Data la varietà dei lavori realizzati negli anni, è prevista una installazione fissa di una selezione di tele del maestro, collocate presso le sale di Palazzo Facchi, con spazi riservati, inoltre, a opere prestigiose, quali la pisside aurea, abiti dipinti a mano, arti minori quali vasi, ceramiche, ma anche accessori di arredo(grazie alla preziosa collaborazione di Michele Ceretti); saranno raccolti ed esposti alcuni lavori di design, moda ed altro per restituire al visitatore un quadro complessivo che renda grazia alla poliedricità e versatilità che permea l’universo del Maestro.
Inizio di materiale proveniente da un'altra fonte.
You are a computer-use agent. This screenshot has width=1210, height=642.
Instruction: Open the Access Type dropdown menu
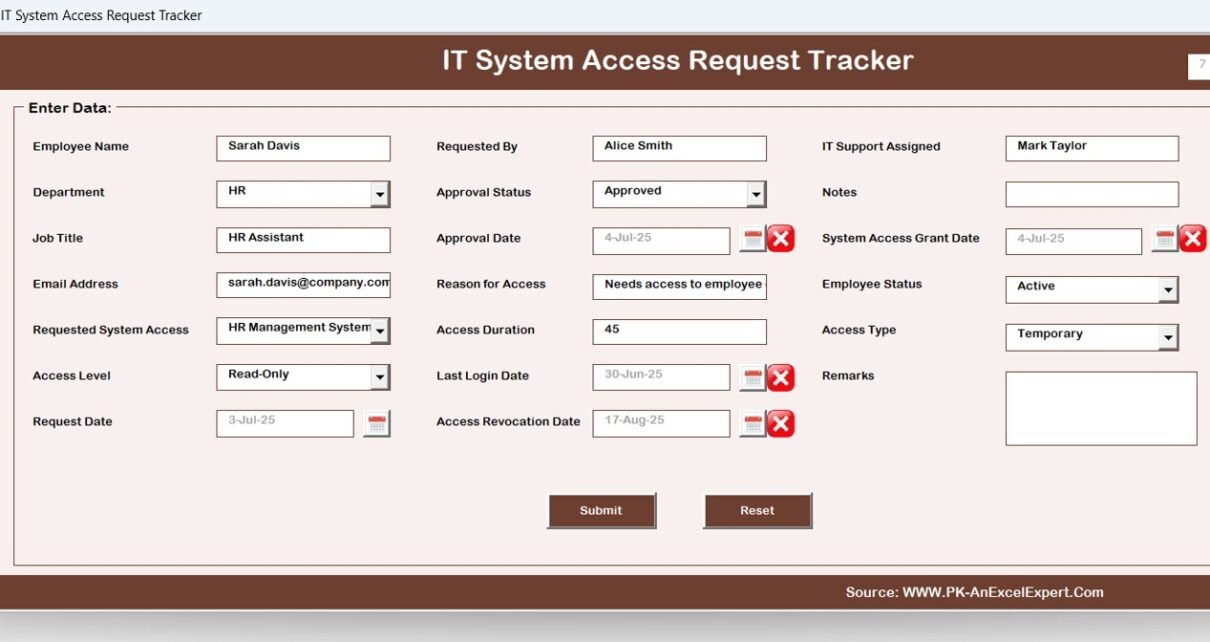pos(1170,337)
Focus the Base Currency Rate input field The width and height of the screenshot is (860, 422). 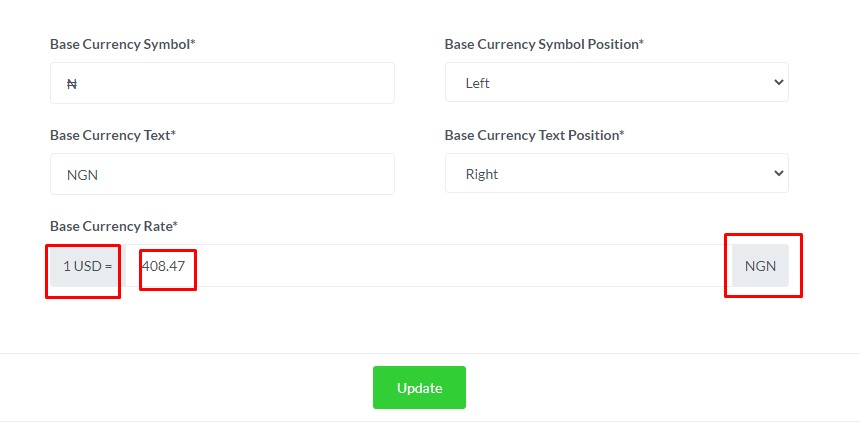(x=430, y=266)
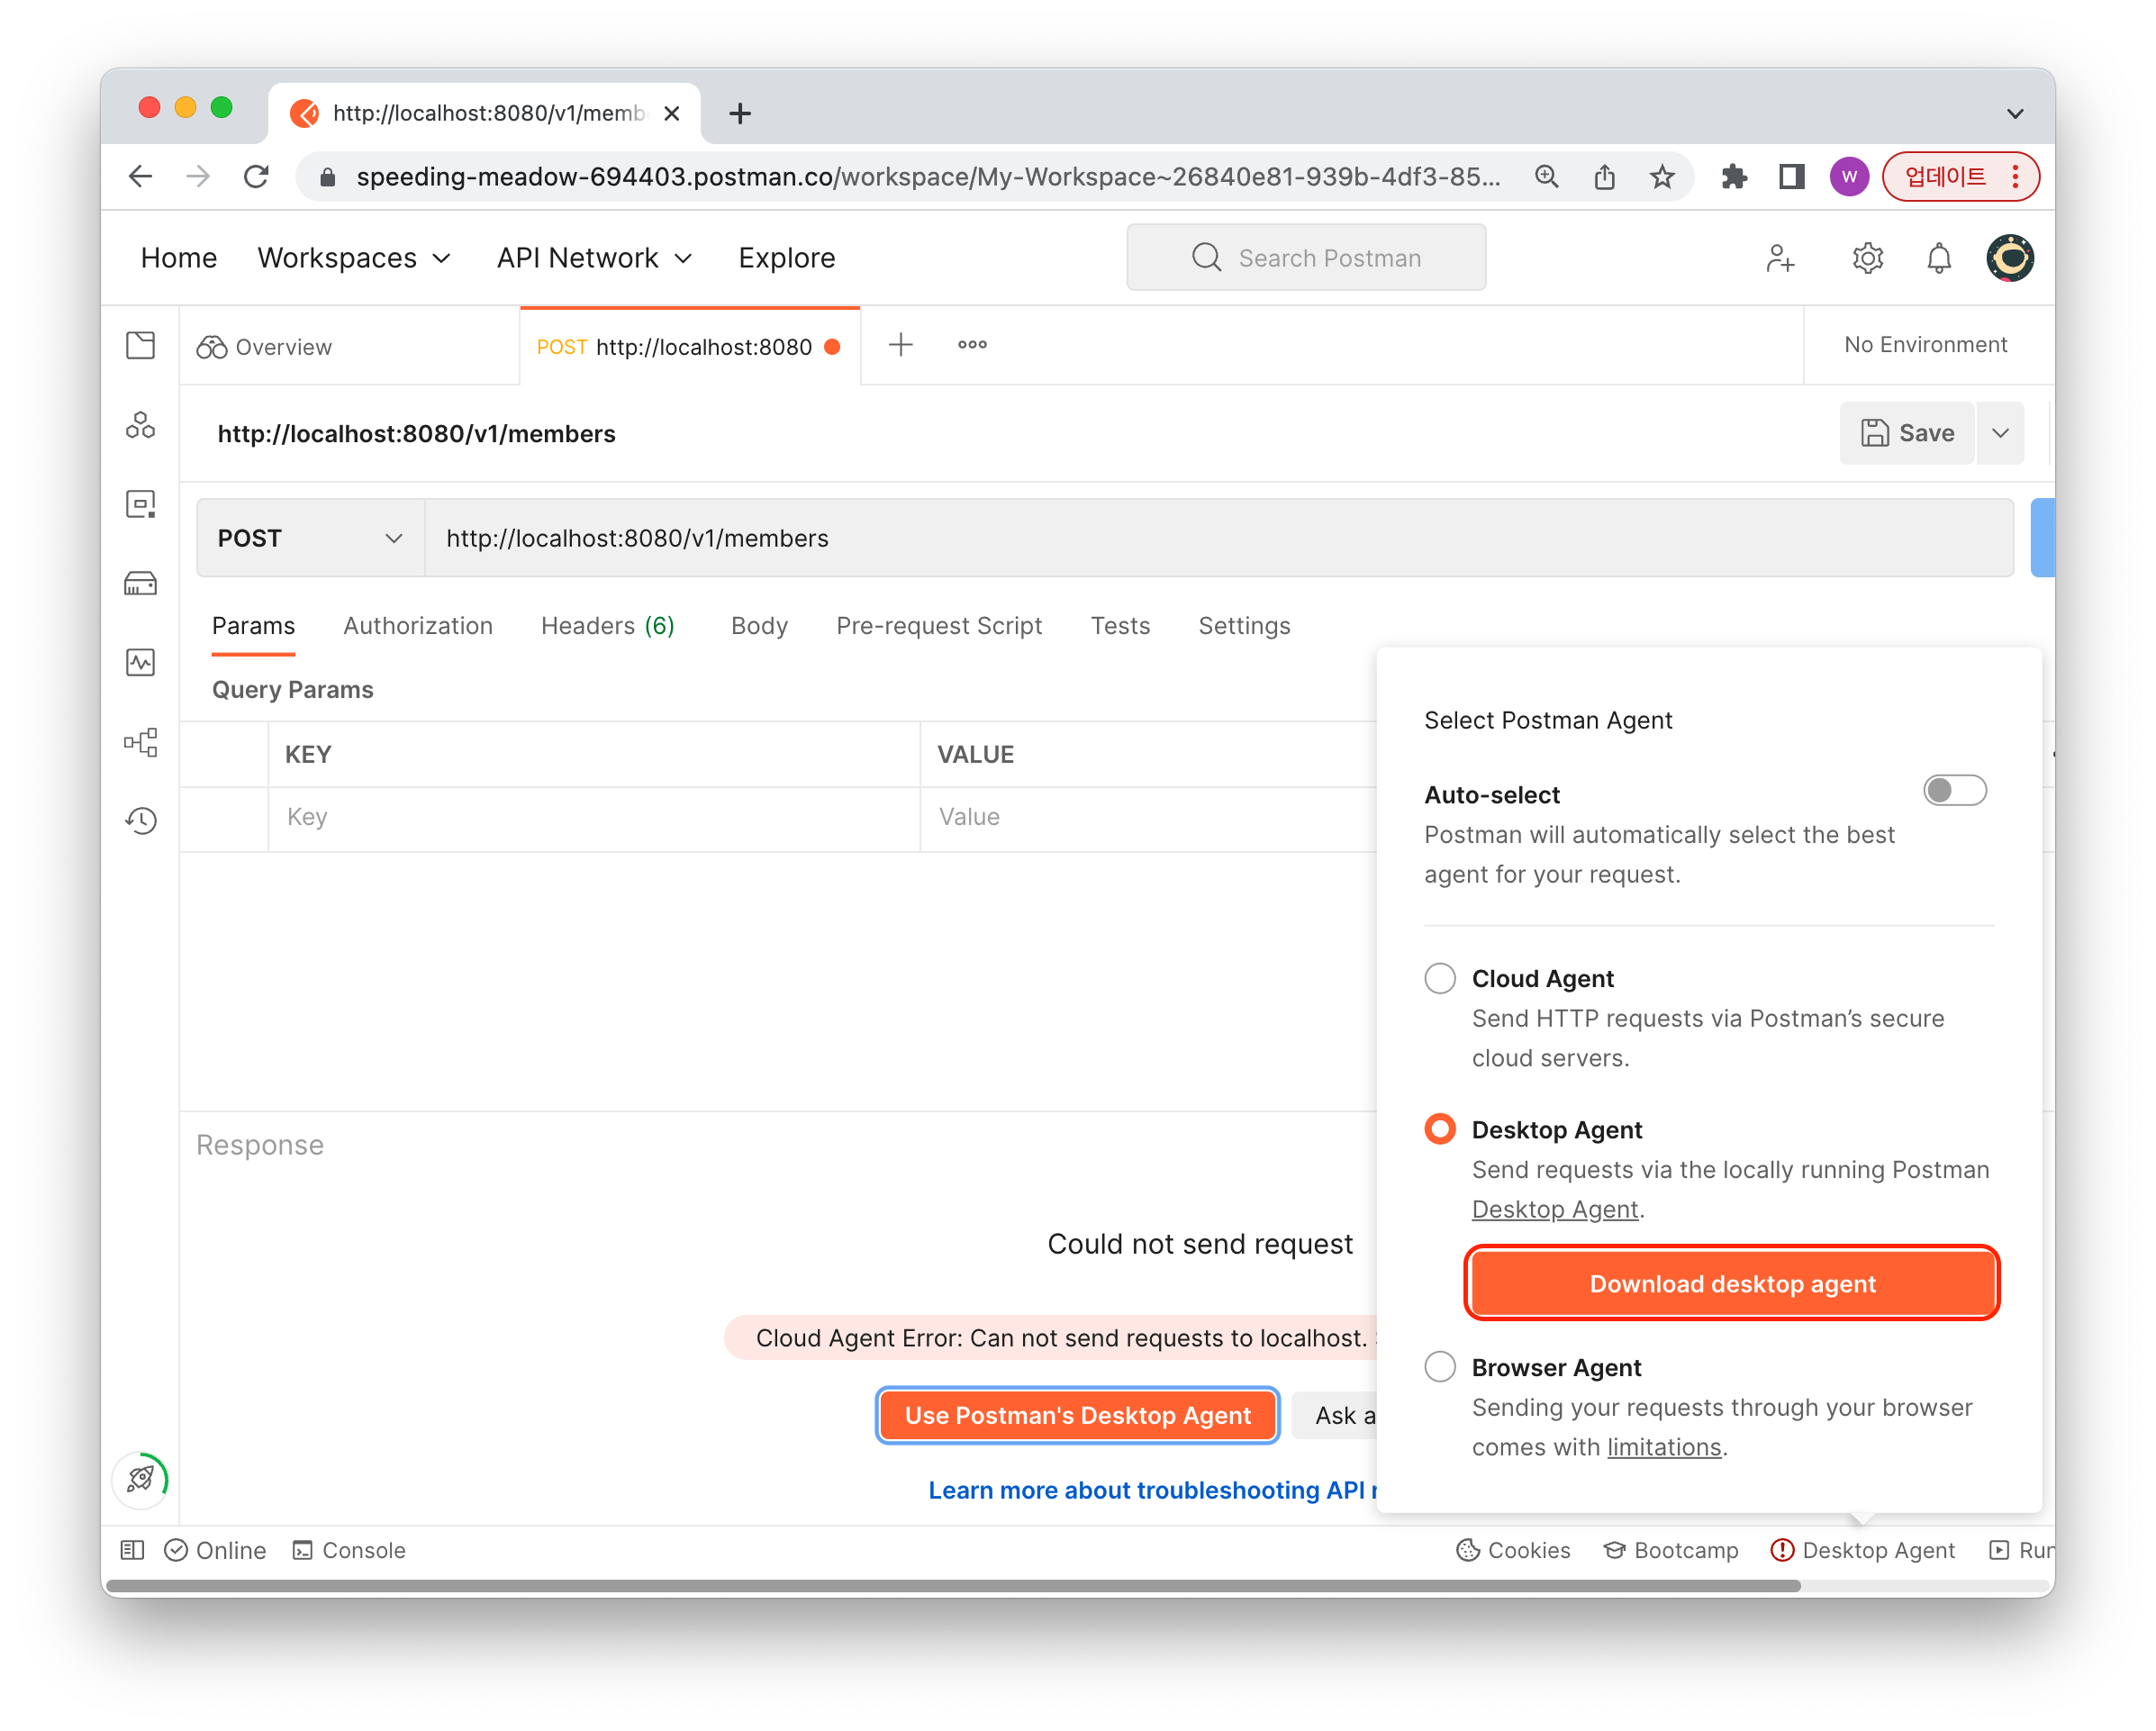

Diverse le sezioni tematiche, un vero e proprio percorso onirico e spirituale, che comprende una dimensione spazio-temporale reale e interiore e, a tratti, immaginaria e visionaria; sempre raccontata attraverso le sue Muse, “divine” o “capricciose”, persino “mistiche”, tali da presentare tratti autobiografici dell’artista stesso. Il viaggio prosegue nello spazio della memoria, con omaggi a personaggi illustri, che hanno segnato il percorso formativo e personale di Rodella (“Memoires”), per arrivare alla rappresentazione simbolica di vizi e virtù, o di veri e propri stati d’animo (“Moods”), fonte di ispirazione, sempre iconizzata attraverso le sue donne. Passando quindi dal mondo interiore vissuto o immaginato, dai ricordi, ai miti e alle molteplici fonti di ispirazione, si arriva al presente, con una serie di ritratti di amici e affetti più cari, anche di personaggi celebri, realizzati con la tecnica del collage su base fotografica, con inserti e interventi cromatici e polimaterici di vario genere e stile, produzioni molto originali tutte datate 2024 e 2025, che segnano una tappa evolutiva nello stile di Rodella, stile che assume forme e toni più morbidi e caldi; le pennellate si fanno più ampie, il rosso prevale, gli elementi polimaterici sono ricercati e preziosi. Questa tecnica è stata sperimentata, e quindi sviluppata, dal maestro a partire dal 2022.

Uno spazio speciale è dedicato alle realizzazioni di design nate dalla collaborazione con Ceretti Arredamenti, opere uniche nel loro genere, che coniugano funzionalità ed eleganza, con tratti di originalità e non convenzionalità.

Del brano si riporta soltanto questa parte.